▶ **Exercise objective**:
Exact copies of all the lines below are needed, without the pictures.

▶ **Extracted records**:
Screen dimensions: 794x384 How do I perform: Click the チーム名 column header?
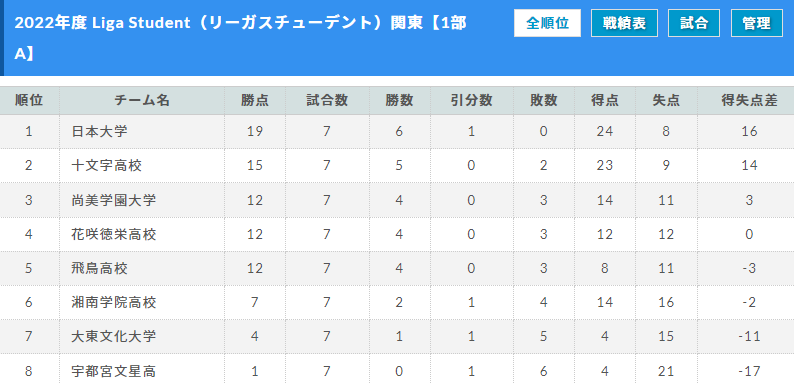click(142, 100)
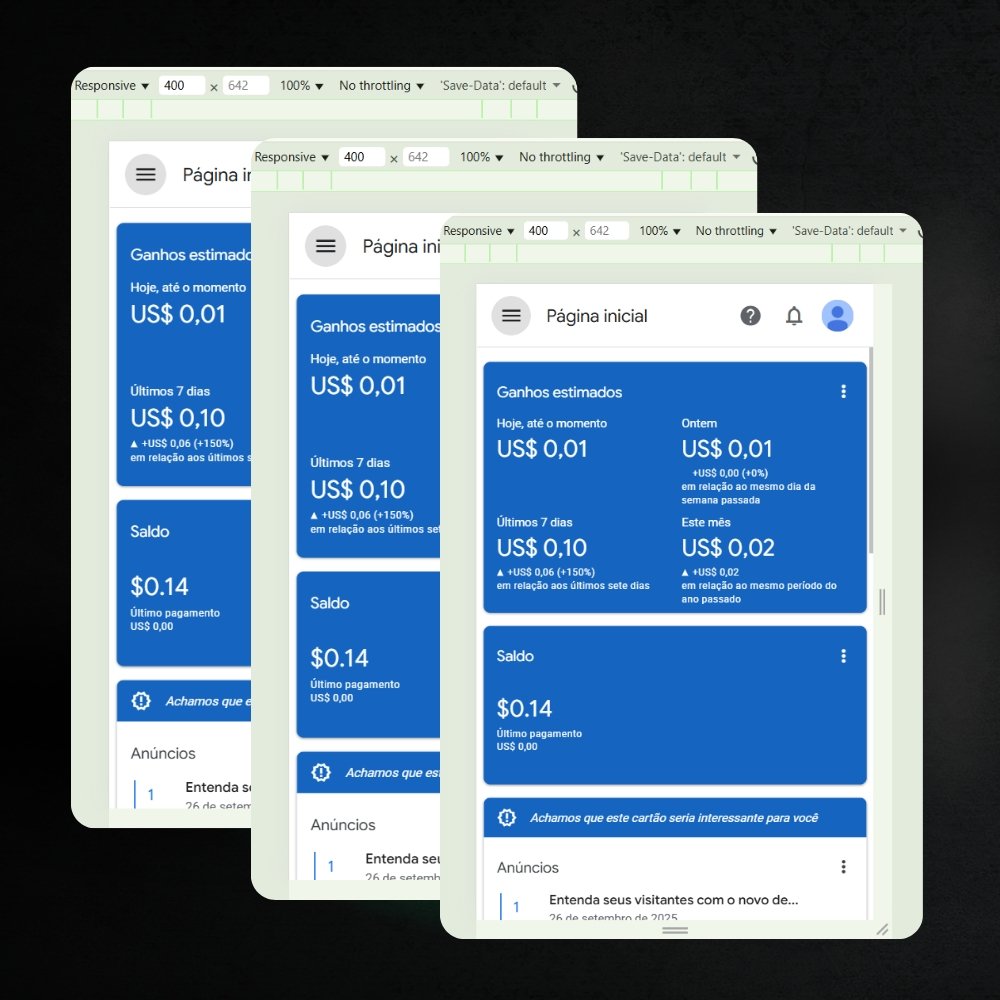Open the hamburger menu in the front-most panel

(511, 316)
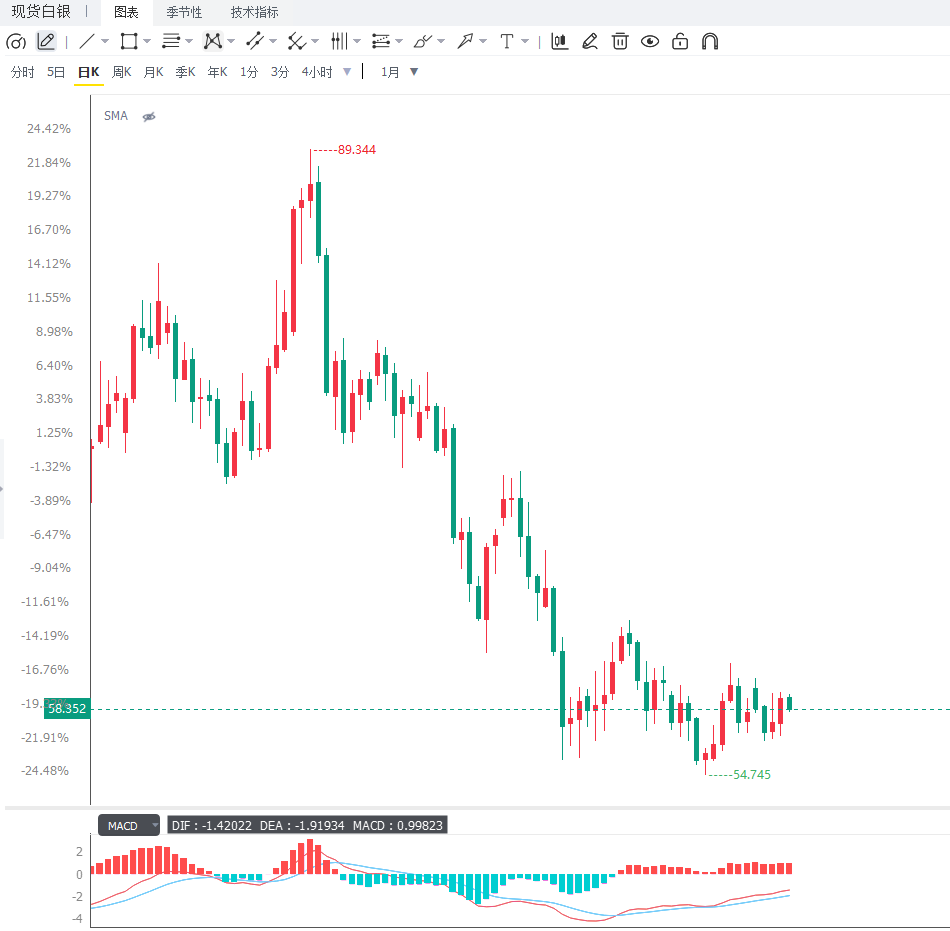Select the trend line drawing tool
950x931 pixels.
click(87, 41)
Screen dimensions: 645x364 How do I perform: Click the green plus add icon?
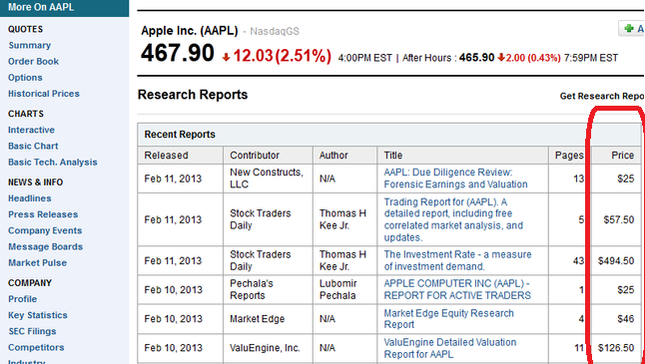(629, 28)
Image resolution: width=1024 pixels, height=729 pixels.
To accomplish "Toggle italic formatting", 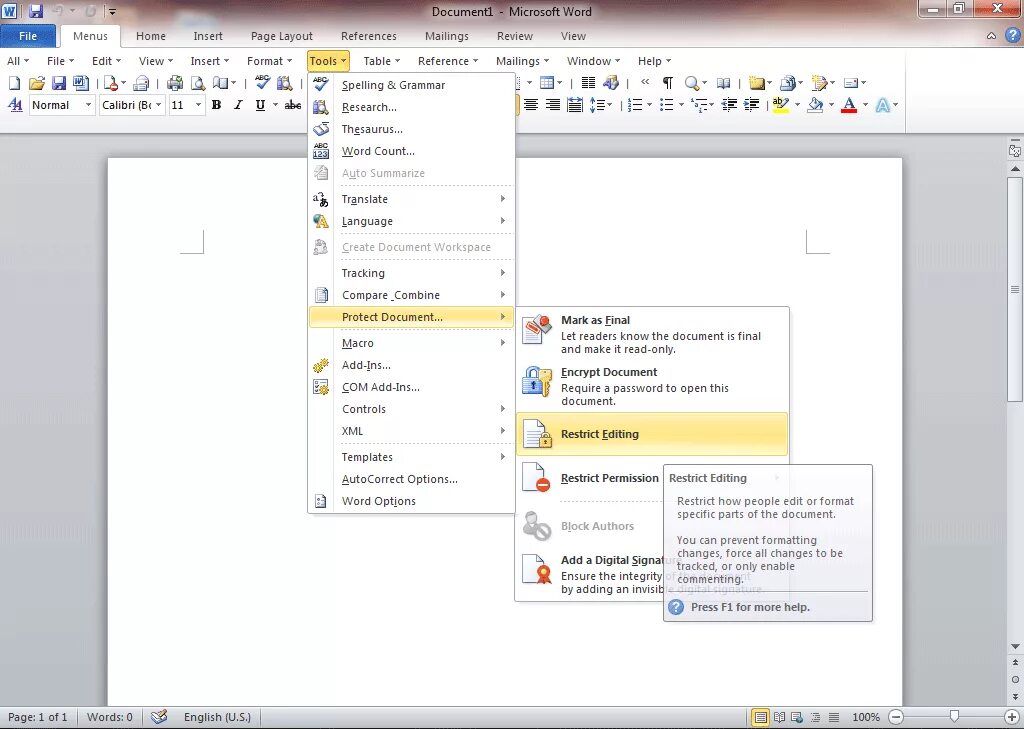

▶ **Task result**:
Screen dimensions: 794x384 How do I perform: Click the チーム名 column header?
click(142, 100)
Open the hamburger menu in the front-most panel

(511, 316)
Select the trend line drawing tool
950x931 pixels.
click(87, 41)
Screen dimensions: 645x364 How do I perform: Click the green plus add icon?
(629, 28)
Image resolution: width=1024 pixels, height=729 pixels.
To accomplish "Toggle italic formatting", 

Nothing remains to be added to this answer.